シンガーソングライター/イラストレーターとして活動する浜田一平が、個展『それぞれ まちまち』を、6月1日(水)~30日(木)eplus LIVING ROOM CAFE&DININGにていよいよ開催する。自身最大最長となる同展では、さまざまな素材に鮮やかな色使い×いびつなバランスで描かれた25作品を展示。会期中も似顔絵ワークショップと並行し、その音楽同様、日々に潜むドラマにインスパイアされた新作をどんどん追加する予定と、溢れる創作意欲を独特のタッチで落とし込んでいく、生きた個展となっている。さらには、6月3日(金)には自身の音楽キャリアにおけるキーマンであるSundayカミデ(ワンダフルボーイズ、天才バンド)を迎えたツーマンライブを実施し、個展の幕開けを歌でも彩る。

2011年、チャットモンチーらも賞賛の声を寄せた1stミニアルバム『午前三時のグライダー』を全国リリース。2016年よりSundayカミデ主催の関西の名物イベント『Love sofa』のレギュラーメンバーに。2019年には活動の拠点を大阪から東京へ。2020年以降はイラストレーターとしても5度の個展や期間限定ショップ「PEI」を展開するなど、近年は音楽/アートの両軸で表現活動をしてきた浜田一平。飾らない言葉で紆余曲折の人生を振り返ったインタビューの端々からにじみ出る人間味と表現者としての生きざまを、ぜひ見届けてほしい。自らを称し「遅れ過ぎたルーキー」と笑う彼の行く末に、並々ならぬ予感を感じるのはきっと私だけではないだろう。

「僕にもこんな絵が描けるんや……」と思った

――シンガーソングライターとして活動しながら、30代も半ばで全く接点のなかった絵を描き始めて。ミュージシャンが自らのジャケットやグッズを手掛けることはあっても、イラストレーターとしても活動するようになる人は珍しいと思います。まずはそうなったいきさつを教えてください。

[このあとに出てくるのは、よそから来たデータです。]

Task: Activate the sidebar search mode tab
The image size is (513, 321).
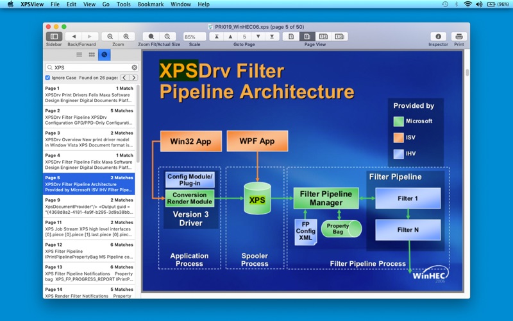Action: [104, 55]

2015年に家業を継ごうと親父の経営している会社に就職したんですけど、そう思ったきっかけは結婚で。「夢を追いかけるのもええけど、一度会社に入って働いてみるのもええんちゃうか?」みたいな感じで……当時でもう35歳だったので、かなり遅いんですけどね。

――その段階で就職する=若い頃とはまた違った決断の重さにもなりますよね。

とは言え、親父からは「ぷらぷら生きてたヤツがいきなりやれと言われても難しいと思うし、2年間の猶予をやるからその間に決めろ」と言われたんです。でも、うだうだ考えてたら結局やらへんなと思って、「じゃあ来月からお願いします」って。だって、2年経ったらもう37歳でしょ? 37歳のアホのボンボンがいきなり会社に横滑りしてきて、「すいません、次期オーナーは僕です」ってヤバいじゃないですか(笑)。だから、すぐにでもやろうと。

――音楽をやめるなら、もっと早いタイミングがあったはずで。むしろ35歳まで続けたのに、よくキッパリやめようと思えましたね。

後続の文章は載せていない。